1. Filing the old-fashioned way. You already know how we feel about the ease of filing with Turbo Tax (love it), but did you know that filing electronically can also reduce your chances of being audited? That’s because of, well, human error. Simple miscalculations like putting the wrong number in the wrong box or skipping a line happen far more often when you’re filing with pen and paper instead of plugging and chugging online. In fact, nearly 10 million taxpayers make math errors on tax returns every year, many of which result in filing delays or audits. So save yourself time, money, and a headache and e-file.
2. Filing as a freelancer. If you rake in a regular salary, W-2 and all, you’ll likely have a fairly straightforward tax filing process. But for less traditional workers, like freelancers and independent contractors, the process of keeping track of where your income came from can be daunting. It gets even more confusing if a client or vendor sends a 1099 or similar tax form after you’ve already filed, leaving you with the burden of filing an amended and corrected return. We know it’s no fun, but unless you want to hear from the IRS, it’s up to you to keep diligent records and report your income honestly. Don’t be one of the 4 million taxpayers annually who receive notices saying that they under-reported income; this can (and often does) result in an increase in tax liability and additional tax and penalties.
3. Claiming a credit you don’t deserve. Nearly a third of all audits come from taxpayers who try to claim deductions that they don’t deserve. At its core, the Earned Income Tax Credit (EITC) is designed to help lower to moderate income taxpayers reduce tax burdens, and possibly even get money back if the EITC exceeds the amount of taxes owed. Why? Because many people legitimately need it. But attempting to reduce your income by taking a slew of deductions, or not claiming income that is subject to tax in order to qualify for credit will cost you far more in the long run. Better to be honest about what you’re making and pay back into the system accordingly than to get into a scrap with the IRS.
4. Mishandling rental income. We talk about it all the time: now is the time to be renting.
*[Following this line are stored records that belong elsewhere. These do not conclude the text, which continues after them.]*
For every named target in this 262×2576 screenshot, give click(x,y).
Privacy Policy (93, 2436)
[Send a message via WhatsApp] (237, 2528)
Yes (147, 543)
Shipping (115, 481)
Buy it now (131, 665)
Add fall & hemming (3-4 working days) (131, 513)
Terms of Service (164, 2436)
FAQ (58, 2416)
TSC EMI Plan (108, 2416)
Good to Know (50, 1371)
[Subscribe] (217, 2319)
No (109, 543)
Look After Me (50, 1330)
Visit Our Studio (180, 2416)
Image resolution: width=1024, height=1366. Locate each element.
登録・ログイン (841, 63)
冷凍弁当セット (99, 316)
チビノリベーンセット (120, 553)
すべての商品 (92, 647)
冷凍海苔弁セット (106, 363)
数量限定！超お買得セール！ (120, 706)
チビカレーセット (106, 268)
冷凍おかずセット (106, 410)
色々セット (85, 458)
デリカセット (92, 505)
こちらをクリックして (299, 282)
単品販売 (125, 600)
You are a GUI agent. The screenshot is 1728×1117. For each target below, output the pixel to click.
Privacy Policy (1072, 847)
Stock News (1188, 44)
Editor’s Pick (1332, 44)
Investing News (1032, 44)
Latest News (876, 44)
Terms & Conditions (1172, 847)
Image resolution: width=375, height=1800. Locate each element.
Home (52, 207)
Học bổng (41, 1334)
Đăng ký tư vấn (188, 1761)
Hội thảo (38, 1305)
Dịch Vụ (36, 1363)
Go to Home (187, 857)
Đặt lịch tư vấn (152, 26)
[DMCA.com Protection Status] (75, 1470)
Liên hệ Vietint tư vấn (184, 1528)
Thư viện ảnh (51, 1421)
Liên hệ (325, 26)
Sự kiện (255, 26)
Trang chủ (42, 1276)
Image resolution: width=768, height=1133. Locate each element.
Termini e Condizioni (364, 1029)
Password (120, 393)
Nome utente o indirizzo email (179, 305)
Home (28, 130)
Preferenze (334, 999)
And we don’t mean just renting an apartment to live in; we mean renting out property you own as well. But you may not know that rental property owners are required to file a Schedule E, and it’s important that you understand the nuances behind it. Here’s why: real estate rentals tend to reflect losses due to depreciation write-offs (that is, deductions for damages or other losses in the property’s value due to heavy usage). Most of the time, those losses are limited on your tax return, unless you qualify as a real estate professional (which we’re guessing you don’t). You might be tempted to take these losses on your individual tax return, but bad news: you’ll probably get audited. To limit audit risk, you should either look into forming an LLC for your rental properties or really familiarize yourself with the rules for being considered a real estate professional. Those rules include the following: you must devote at least 500 hours toward the rental property in order to take deductions on the property, or invest 750 hours to managing the rental.
5. Thinking small. Every small business wants to be a big business…until it comes to taxes. But don’t think you’re too small to be audited. Small businesses with gross incomes of more than $100,000 are five times more likely to be audited than those who do not file a Schedule C. To lower your audit risk, make sure your company is incorporated, and be careful to separate personal and business finances properly. Other audit red flags that small businesses should look out for are income that varies greatly from year to year and having employees, including freelance workers. Also at a greater risk are businesses with a high volume of cash-based transactions. When using a Schedule C to report all income, deduct only the expenses entitled on the Schedule C, which includes costs related to advertising, insurance, legal services, vehicle expenses, employee wages and taxes, home office expenses, and depreciation. And remember: always have backup documentation for business expenses (i.e., receipts and invoices) at the ready in case you need to prove they’re legit!